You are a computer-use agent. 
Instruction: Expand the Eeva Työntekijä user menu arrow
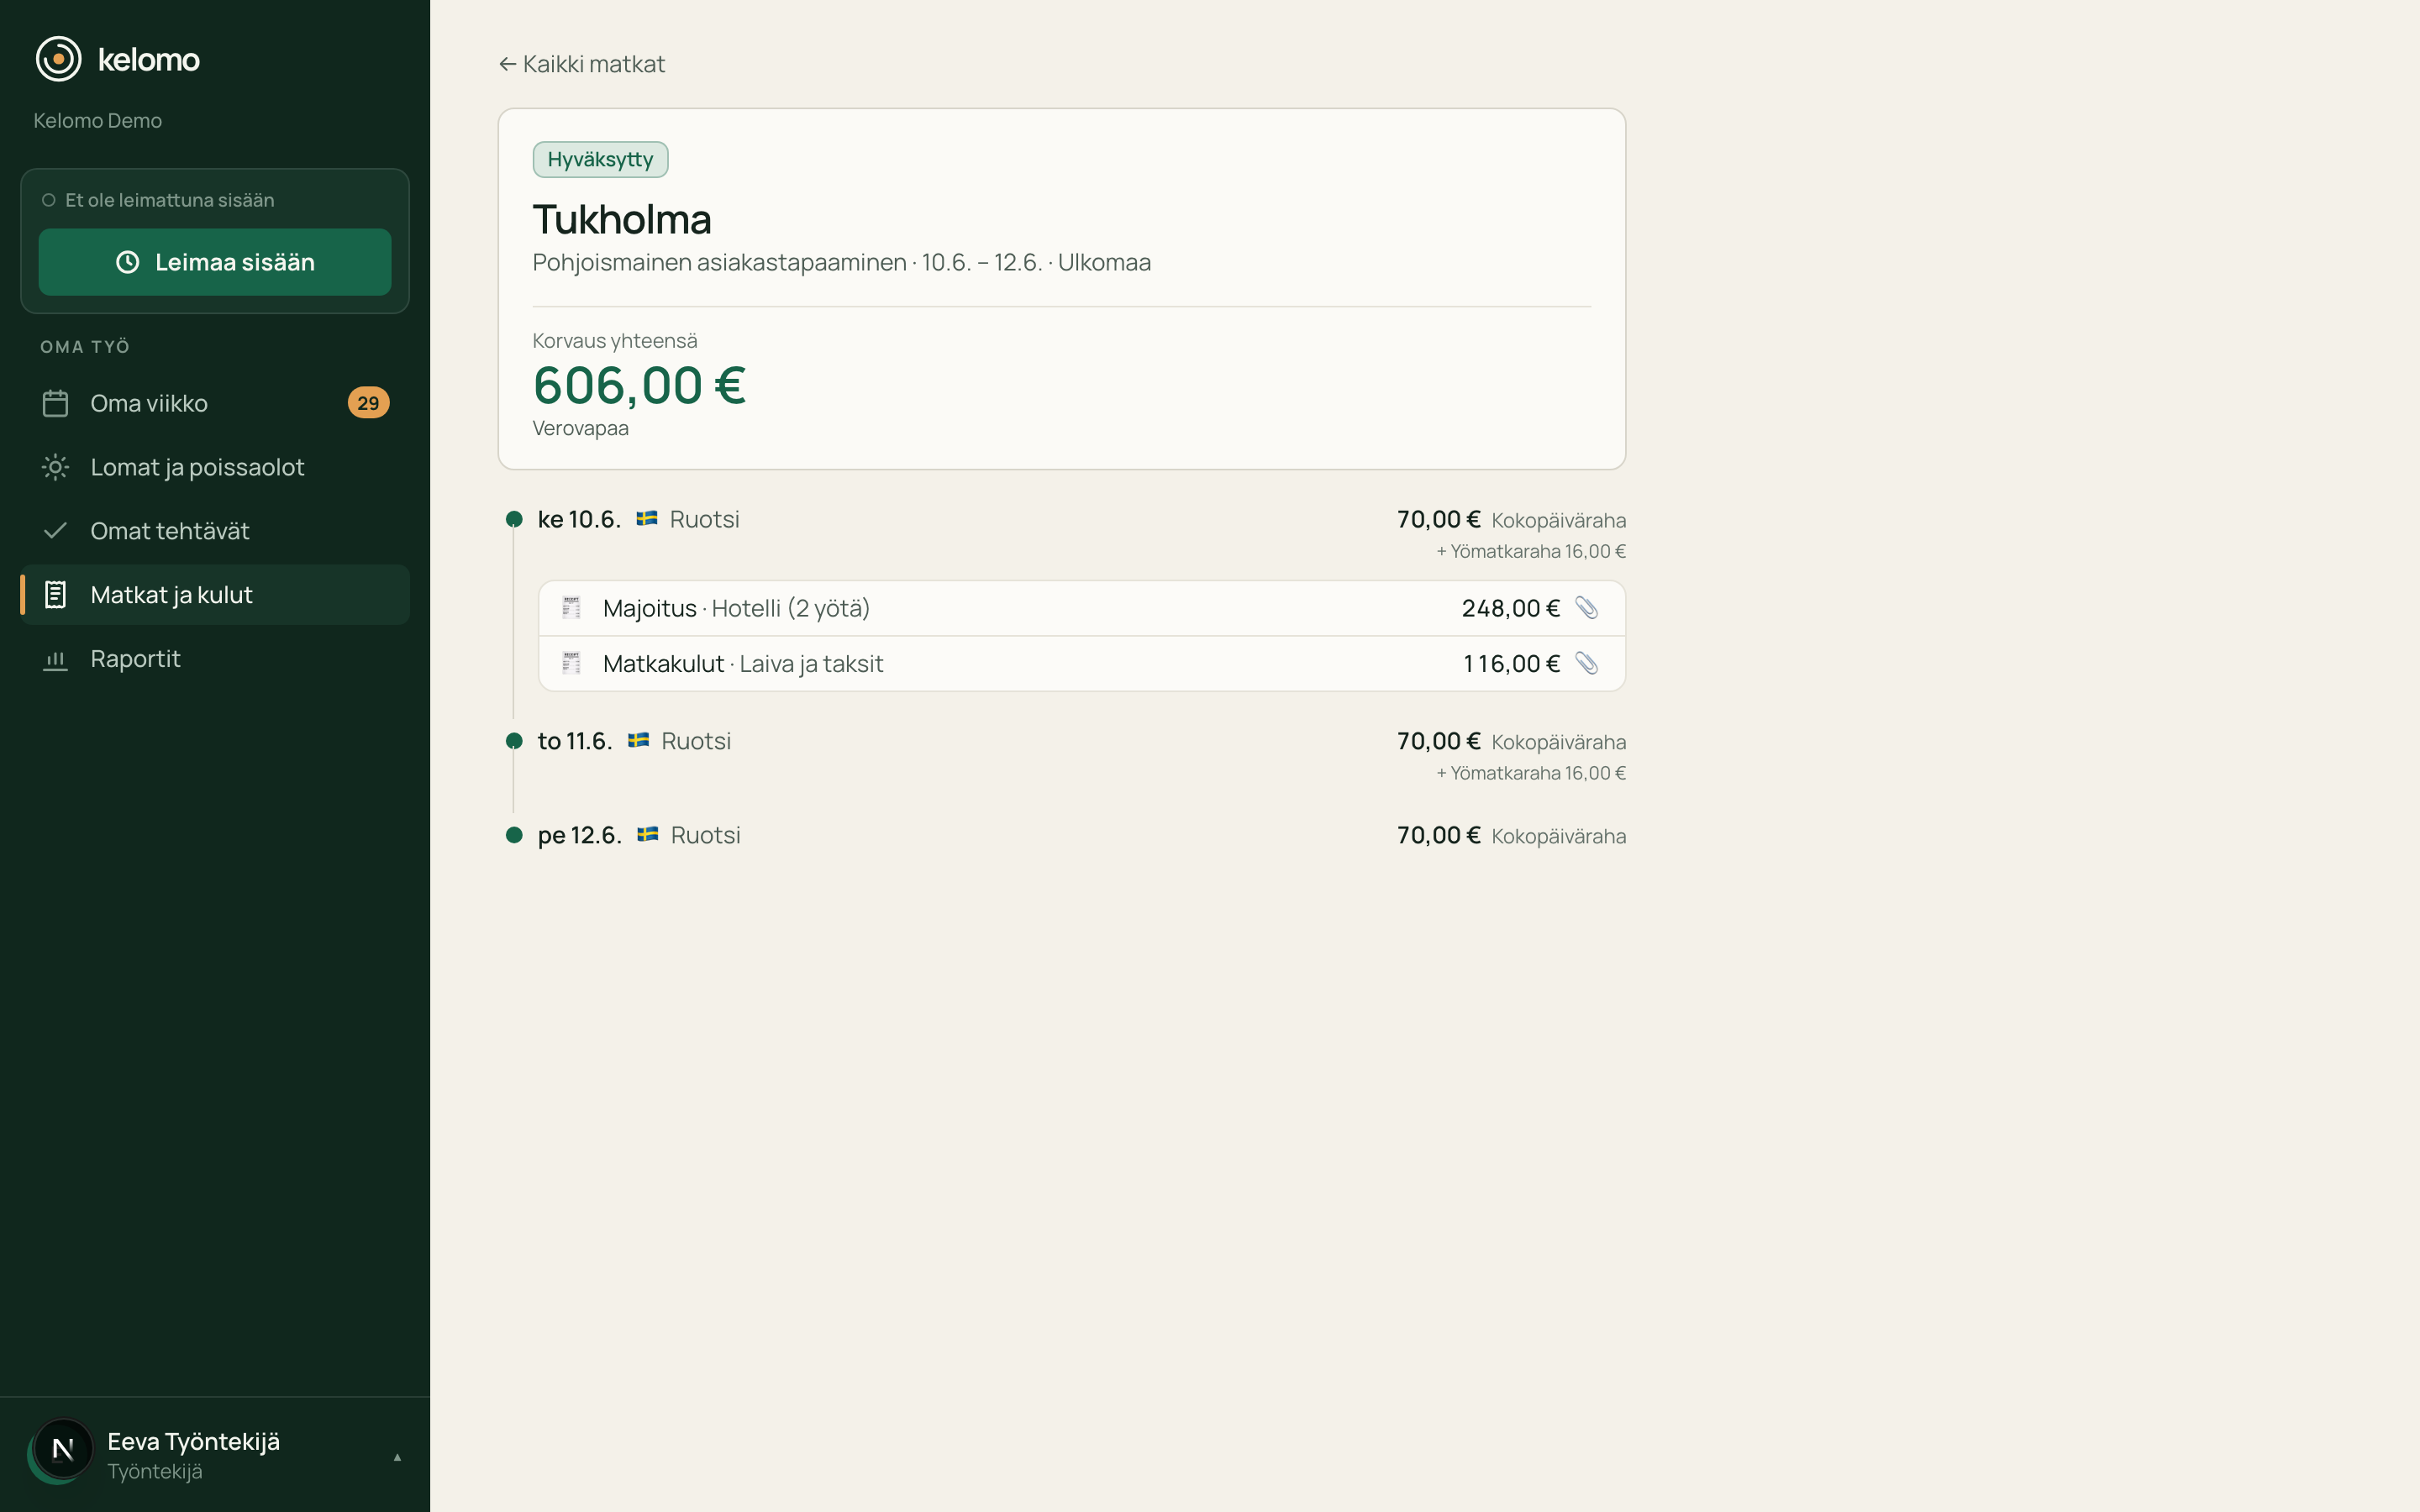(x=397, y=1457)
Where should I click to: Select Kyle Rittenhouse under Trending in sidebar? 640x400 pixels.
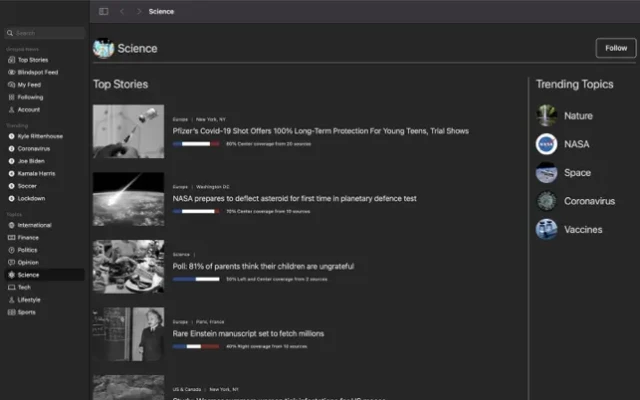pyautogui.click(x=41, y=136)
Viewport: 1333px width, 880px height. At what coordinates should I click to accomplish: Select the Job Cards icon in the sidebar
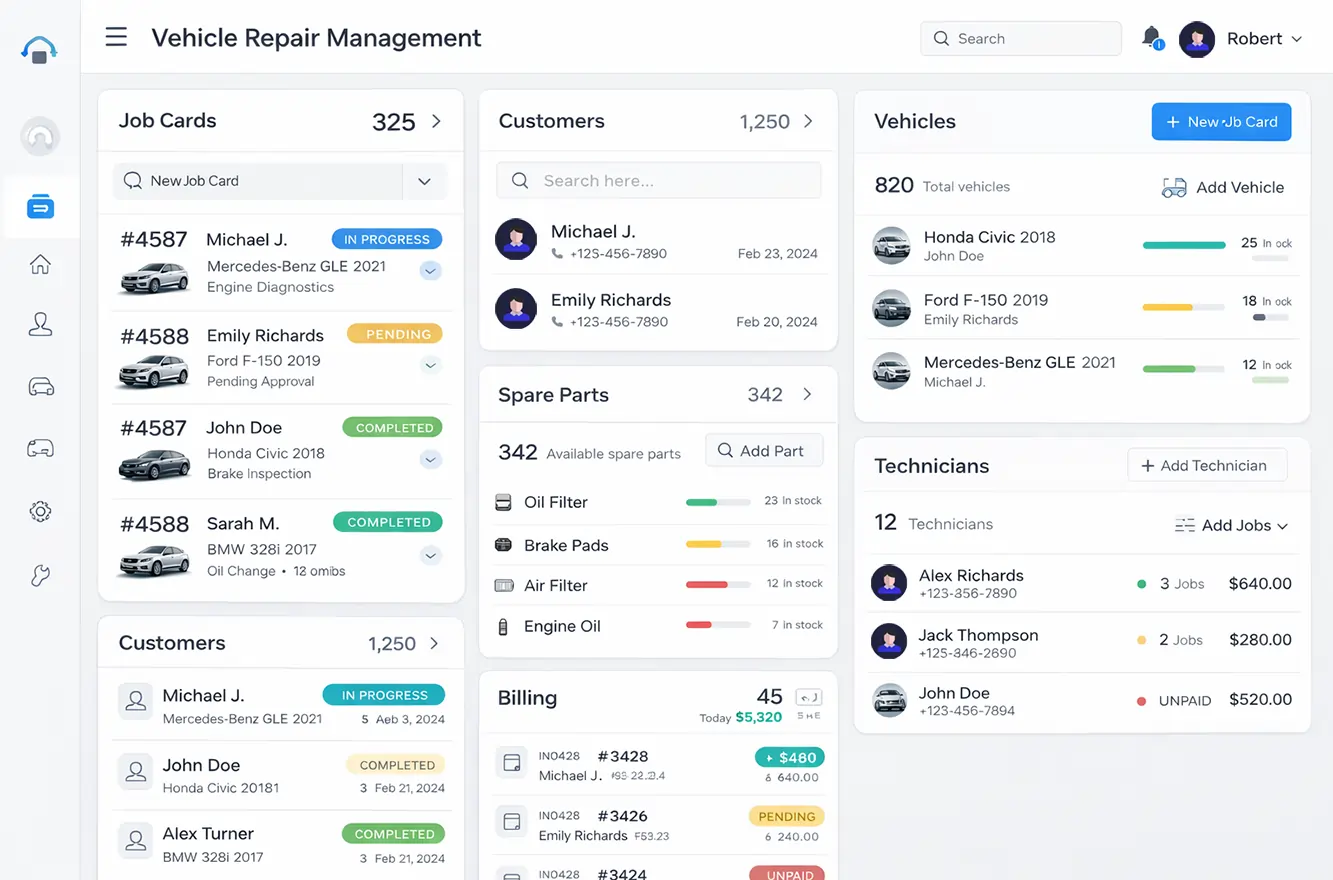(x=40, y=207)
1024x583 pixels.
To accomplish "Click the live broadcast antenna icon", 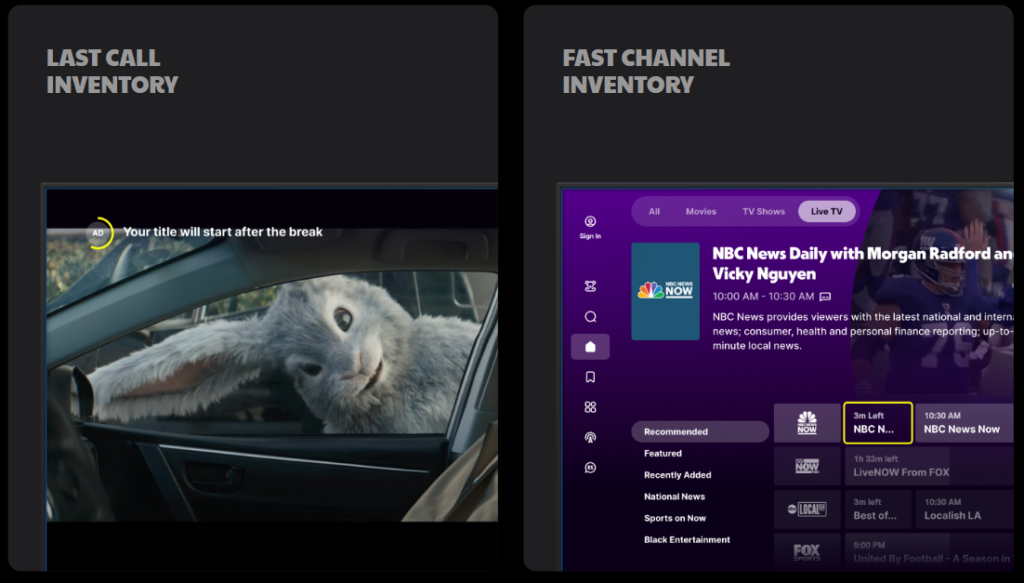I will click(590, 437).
○ ○ ○ ○ ○ ○ ○
» **WORK ORDER**
Return the material from the line containing "Where should I" through the line containing "1024x583 pixels.", exactly and in full, but without its pictures.

» **EXERCISE OUTPUT**
Where should I click to: Select Kyle Rittenhouse under Trending in sidebar? 640x400 pixels.
pyautogui.click(x=41, y=136)
Viewport: 1333px width, 880px height. At what coordinates should I click to accomplish: Select the Job Cards icon in the sidebar
(x=40, y=207)
1024x583 pixels.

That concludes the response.